Tweeting abuses may lead to one getting banned from Twitter but the decision to ban user @nemuismywife has attracted ridicule on social media. Apparently, the user was being repeatedly disturbed by a mosquito while watching TV and he went ahead and killed it.

After killing the mosquito, he tweeted: “Where do you get off biting me all over while I’m just trying to relax and watch TV? Die! (Actually you’re already dead).” He added a picture of a dead insect to his tweet.

BBC

Guess Twitter did not take the tweet as a harmless one and a little while later, the user received a message from Twitter saying his account had been frozen and cannot be reactivated.

This inevitably angered the user and he created another account to expose the wrong done to him. 

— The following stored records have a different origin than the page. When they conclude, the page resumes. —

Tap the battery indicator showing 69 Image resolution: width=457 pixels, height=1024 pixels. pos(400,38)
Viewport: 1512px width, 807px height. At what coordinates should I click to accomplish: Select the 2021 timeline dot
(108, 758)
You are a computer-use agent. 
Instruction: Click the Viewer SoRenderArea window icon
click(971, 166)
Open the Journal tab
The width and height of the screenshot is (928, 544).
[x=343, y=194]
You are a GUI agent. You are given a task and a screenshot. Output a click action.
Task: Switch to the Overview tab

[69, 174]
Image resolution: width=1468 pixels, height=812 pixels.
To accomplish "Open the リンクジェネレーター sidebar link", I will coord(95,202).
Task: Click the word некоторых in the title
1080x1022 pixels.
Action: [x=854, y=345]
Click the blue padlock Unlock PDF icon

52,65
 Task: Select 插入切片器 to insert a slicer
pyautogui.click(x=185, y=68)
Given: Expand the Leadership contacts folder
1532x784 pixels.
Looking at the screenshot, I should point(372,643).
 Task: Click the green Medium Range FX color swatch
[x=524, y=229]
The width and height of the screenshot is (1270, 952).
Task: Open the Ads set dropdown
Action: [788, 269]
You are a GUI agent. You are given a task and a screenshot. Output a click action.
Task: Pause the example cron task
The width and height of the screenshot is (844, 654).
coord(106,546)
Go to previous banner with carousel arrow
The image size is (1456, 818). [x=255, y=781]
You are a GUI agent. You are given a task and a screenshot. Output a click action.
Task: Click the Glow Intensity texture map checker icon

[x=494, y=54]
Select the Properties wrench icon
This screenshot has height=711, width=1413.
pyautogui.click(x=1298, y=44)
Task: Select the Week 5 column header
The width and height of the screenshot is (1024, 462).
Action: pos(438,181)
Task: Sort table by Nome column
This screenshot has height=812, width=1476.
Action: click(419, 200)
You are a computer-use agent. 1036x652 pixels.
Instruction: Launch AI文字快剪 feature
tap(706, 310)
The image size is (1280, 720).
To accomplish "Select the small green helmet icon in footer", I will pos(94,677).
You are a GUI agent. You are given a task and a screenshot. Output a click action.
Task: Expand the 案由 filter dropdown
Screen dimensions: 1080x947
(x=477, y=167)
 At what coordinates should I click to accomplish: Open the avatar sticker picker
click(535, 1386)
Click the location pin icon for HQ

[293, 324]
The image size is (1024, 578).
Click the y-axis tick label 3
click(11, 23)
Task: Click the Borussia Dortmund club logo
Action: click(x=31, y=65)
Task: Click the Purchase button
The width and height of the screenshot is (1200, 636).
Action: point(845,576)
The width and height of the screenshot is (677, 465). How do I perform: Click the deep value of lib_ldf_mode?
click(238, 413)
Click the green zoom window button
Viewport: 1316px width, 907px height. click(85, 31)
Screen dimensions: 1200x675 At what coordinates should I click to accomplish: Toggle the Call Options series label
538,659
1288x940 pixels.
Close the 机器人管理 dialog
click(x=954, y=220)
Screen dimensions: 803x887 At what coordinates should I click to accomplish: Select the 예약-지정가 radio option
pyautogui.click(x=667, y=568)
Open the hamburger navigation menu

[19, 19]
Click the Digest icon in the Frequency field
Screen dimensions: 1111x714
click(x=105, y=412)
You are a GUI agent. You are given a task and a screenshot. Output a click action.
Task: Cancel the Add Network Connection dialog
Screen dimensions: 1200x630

He tweeted from this account expressing his grievance. The tweet said, “My previous account was permanently frozen after I said I killed a mosquito. Is this a violation?”

The tweet has received a huge response on the platform with 29k likes and 33k retweets. Some reports claimed the tweet was flagged by an automated programme and not by a human moderator because of Twitter algorithms that pick offensive words. 

However, something of this sort is ridiculous and a waste of everyone’s time. There is a lot going on social media that actually needs censorship and regulation and the authorities should start concentrating on those instead.